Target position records
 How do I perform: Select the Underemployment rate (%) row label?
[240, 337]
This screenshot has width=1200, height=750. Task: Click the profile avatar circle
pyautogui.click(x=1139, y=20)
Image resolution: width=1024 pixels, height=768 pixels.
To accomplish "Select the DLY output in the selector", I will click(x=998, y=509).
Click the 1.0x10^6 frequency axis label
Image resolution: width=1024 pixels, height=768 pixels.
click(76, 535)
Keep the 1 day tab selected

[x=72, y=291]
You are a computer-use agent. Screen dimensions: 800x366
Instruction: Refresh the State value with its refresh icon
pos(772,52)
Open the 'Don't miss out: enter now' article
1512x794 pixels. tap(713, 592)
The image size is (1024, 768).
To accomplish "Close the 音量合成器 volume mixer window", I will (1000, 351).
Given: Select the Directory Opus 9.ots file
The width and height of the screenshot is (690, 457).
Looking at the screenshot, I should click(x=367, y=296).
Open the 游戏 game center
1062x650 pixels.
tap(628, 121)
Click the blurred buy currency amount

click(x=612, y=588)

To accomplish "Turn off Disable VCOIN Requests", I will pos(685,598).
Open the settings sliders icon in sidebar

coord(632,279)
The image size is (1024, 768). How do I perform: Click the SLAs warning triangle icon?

_EXERCISE OBJECTIVE_
Put every line of the records above into a Markdown table with the columns Row and Line, numbering the rows and leaving out blank lines.

_RESULT_
| Row | Line |
|---|---|
| 1 |  How do I perform: Select the Underemployment rate (%) row label? |
| 2 | [240, 337] |
| 3 | This screenshot has width=1200, height=750. Task: Click the profile avatar circle |
| 4 | pyautogui.click(x=1139, y=20) |
| 5 | Image resolution: width=1024 pixels, height=768 pixels. |
| 6 | To accomplish "Select the DLY output in the selector", I will click(x=998, y=509). |
| 7 | Click the 1.0x10^6 frequency axis label |
| 8 | Image resolution: width=1024 pixels, height=768 pixels. |
| 9 | click(76, 535) |
| 10 | Keep the 1 day tab selected |
| 11 | [x=72, y=291] |
| 12 | You are a computer-use agent. Screen dimensions: 800x366 |
| 13 | Instruction: Refresh the State value with its refresh icon |
| 14 | pos(772,52) |
| 15 | Open the 'Don't miss out: enter now' article |
| 16 | 1512x794 pixels. tap(713, 592) |
| 17 | The image size is (1024, 768). |
| 18 | To accomplish "Close the 音量合成器 volume mixer window", I will (1000, 351). |
| 19 | Given: Select the Directory Opus 9.ots file |
| 20 | The width and height of the screenshot is (690, 457). |
| 21 | Looking at the screenshot, I should click(x=367, y=296). |
| 22 | Open the 游戏 game center |
| 23 | 1062x650 pixels. |
| 24 | tap(628, 121) |
| 25 | Click the blurred buy currency amount |
| 26 | click(x=612, y=588) |
| 27 | To accomplish "Turn off Disable VCOIN Requests", I will pos(685,598). |
| 28 | Open the settings sliders icon in sidebar |
| 29 | coord(632,279) |
| 30 | The image size is (1024, 768). How do I perform: Click the SLAs warning triangle icon? |